TEXT BLOCK -
━━━━━━━━━━

Before us learned standing counsel for the Department submitted as under:
The jurisdiction of the Appellate Assistant Commissioner is co terminous with that of the Income-tax Officer. Once an appeal was filed, the entire assessment was thrown open before the Appellate Assistant Commissioner. The Appellate Assistant Commissioner has got the power to correct and revise the assessment, even to the extent of causing prejudice to the assessee. The Appellate Assistant Commissioner is not confined to the subject-matter in appeal. The Appellate Assistant Commissioner can consider the whole assessment. Restrictions in disallowance cannot be said to be based on a new source of income. What was considered by the Income-tax Officer was the income from purchase and sale of gripewater. With reference to that source of income, the Appellate Assistant Commissioner has got power to modify or correct the assessment. The assessment based on price factors cannot be said to be relating to a different source. Addition was made by the Appellate Assistant Commissioner on the basis of restricting the disallowance made by the Income-tax Officer. In fact, there is no enhancement in this case. The disallowance made by the Income-tax Officer in accordance with the provisions contained in section 40-A(1) of the Act, can be corrected by the Appellate Assistant Commissioner in view of the decision in the case of CIT v. McMillan & Co. (1958) 33 ITR 182 (SC).

━━━━━━━━━━

Saved data entries:
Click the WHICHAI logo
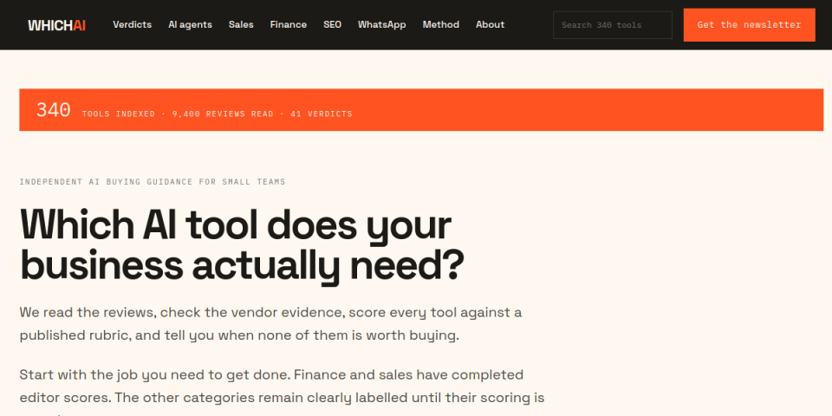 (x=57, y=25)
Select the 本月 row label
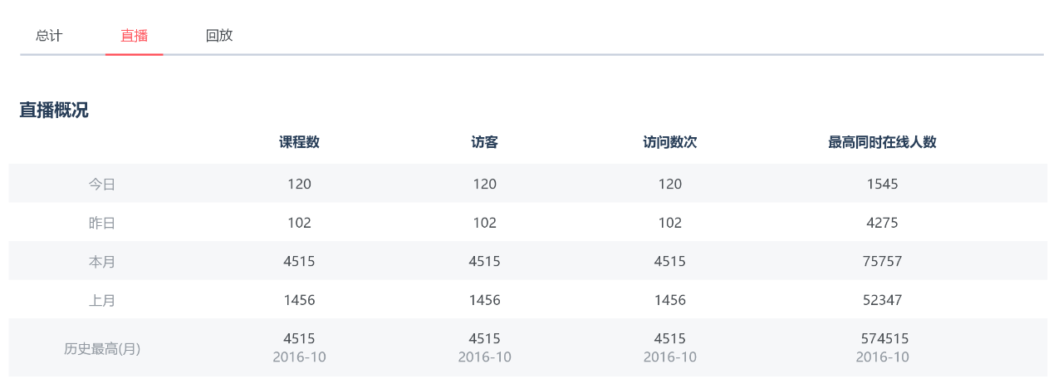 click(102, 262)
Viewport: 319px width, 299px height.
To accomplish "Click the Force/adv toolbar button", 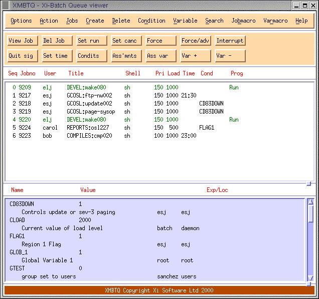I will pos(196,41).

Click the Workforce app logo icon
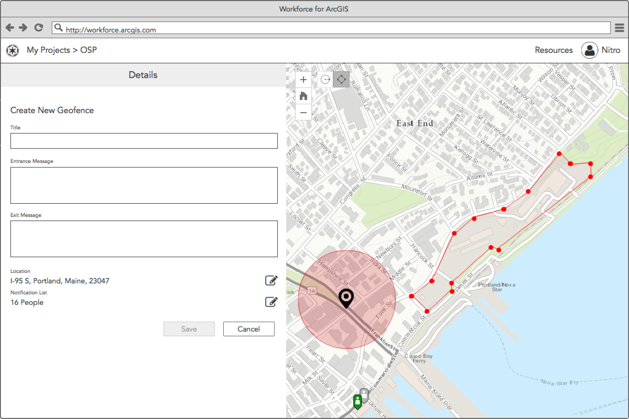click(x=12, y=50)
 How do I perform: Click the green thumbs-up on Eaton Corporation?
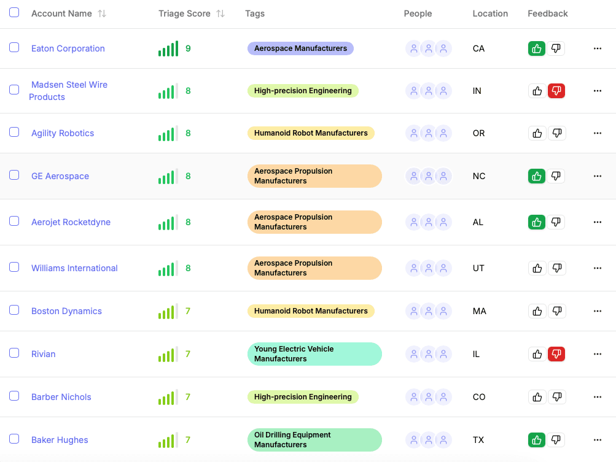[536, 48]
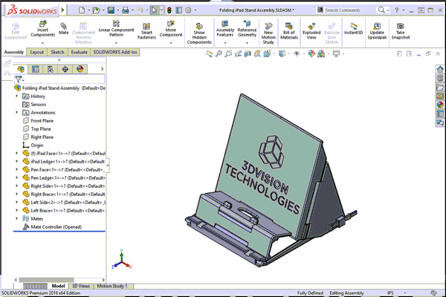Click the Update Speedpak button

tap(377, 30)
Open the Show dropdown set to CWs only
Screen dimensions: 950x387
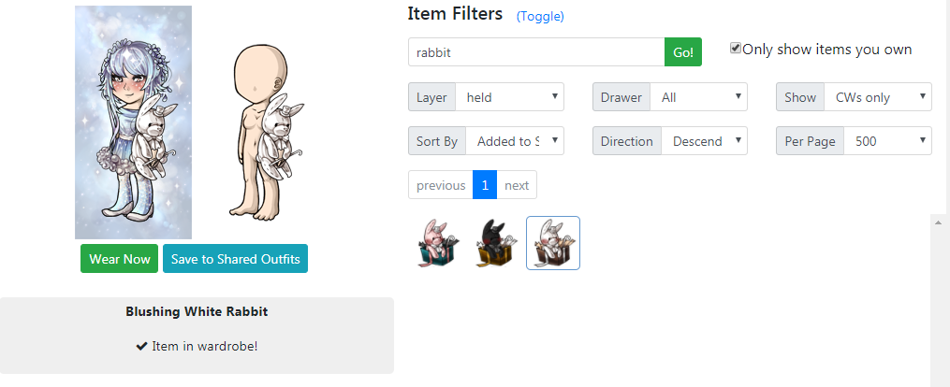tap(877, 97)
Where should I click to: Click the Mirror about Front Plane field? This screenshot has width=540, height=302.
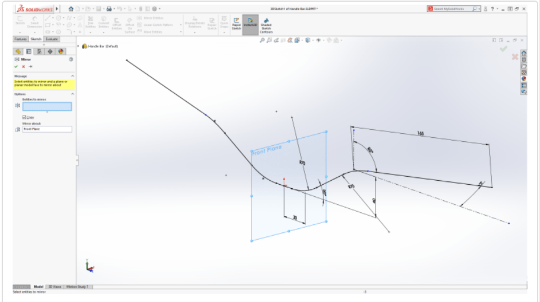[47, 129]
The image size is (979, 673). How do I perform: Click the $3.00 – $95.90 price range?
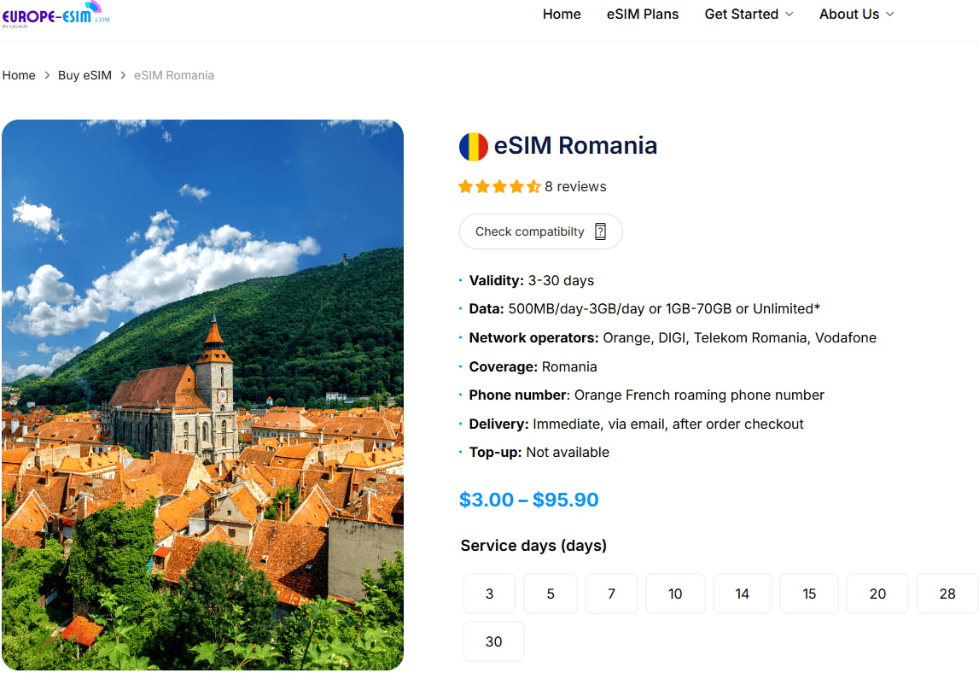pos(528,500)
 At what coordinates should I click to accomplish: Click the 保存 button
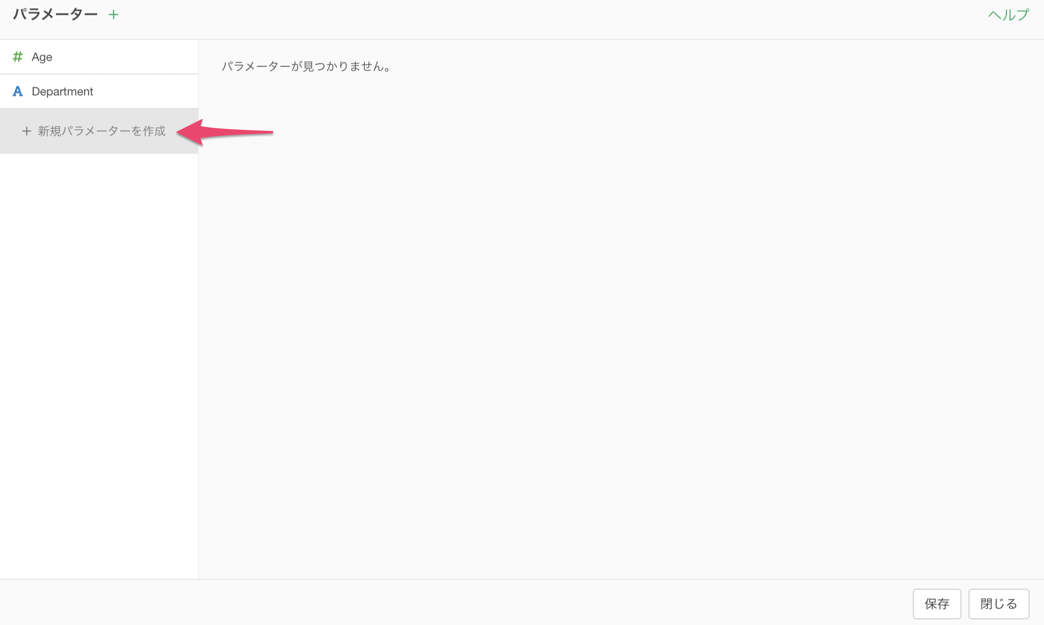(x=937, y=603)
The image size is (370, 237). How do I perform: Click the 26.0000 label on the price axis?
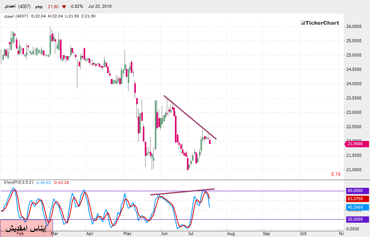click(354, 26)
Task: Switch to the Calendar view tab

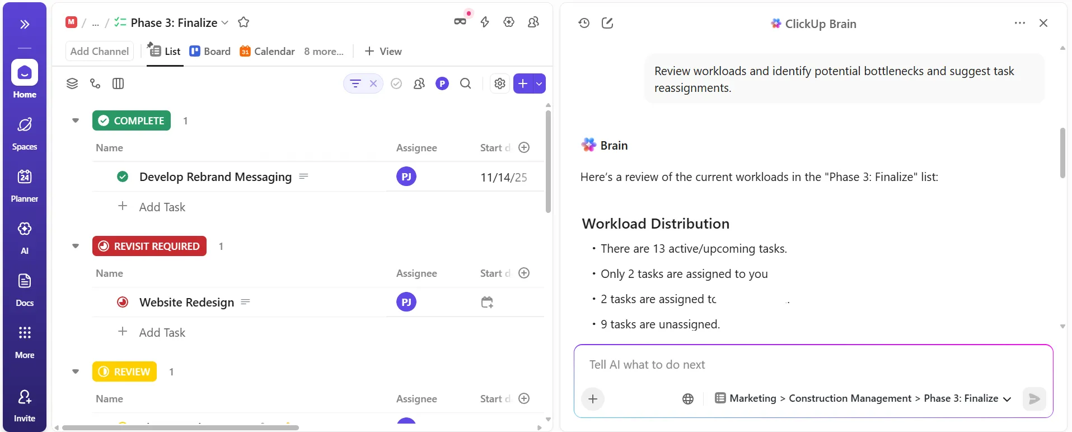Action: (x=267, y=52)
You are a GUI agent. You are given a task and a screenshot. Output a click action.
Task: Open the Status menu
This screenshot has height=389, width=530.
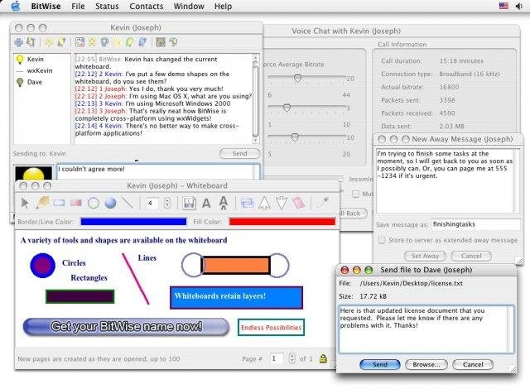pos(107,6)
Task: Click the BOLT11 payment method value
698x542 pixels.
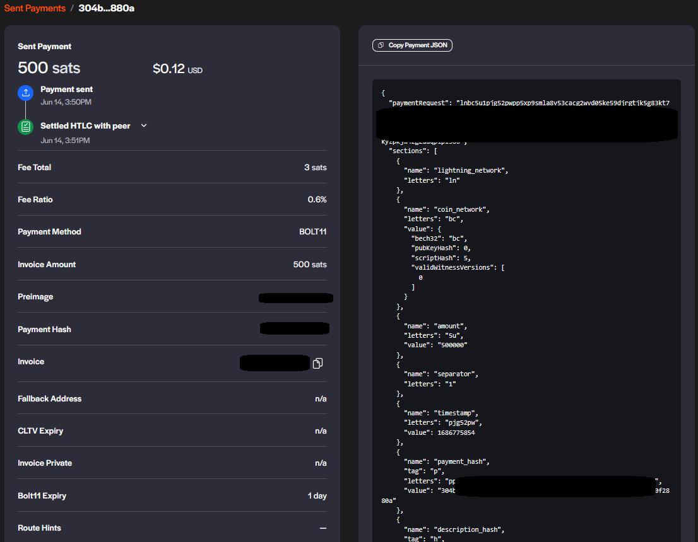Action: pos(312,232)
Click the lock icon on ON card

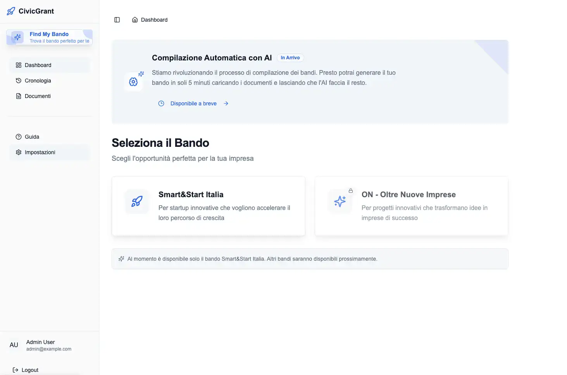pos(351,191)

━━━━━━━━━━

TASK LIST -
a) In the passage on the Appellate Assistant Commissioner's jurisdiction, what source of income did the Income-tax Officer consider?
b) Continue the passage on the Appellate Assistant Commissioner's jurisdiction from its last sentence.

EXPECTED RESULTS -
a) The income from purchase and sale of gripewater.

b)
The fact that the Department can exercise its power under section 147 or under section 263 of the Act would not preclude the Department, viz., The Appellate Assistant Commissioner to exercise his jurisdiction in the matter of making assessment inasmuch as his jurisdiction is coterminous with that of the Income-tax Office. Purchase price plays a major part in making the assessment with regard to the profit made in the business of manufacture, purchase and sale of gripewater. Hence, applying the provisions of section 40-A(2) in disallowing certain price as excessive cannot be said to be an assessment made on a different source, which was not considered by the Income-tax Officer. It was, therefore, submitted that the Tribunal was not correct holding that disallowance made on the basis of the price factors is processing the assessment with regard to a different source. In order to support his contentions, learned standing counsel for the Department relied upon various decisions.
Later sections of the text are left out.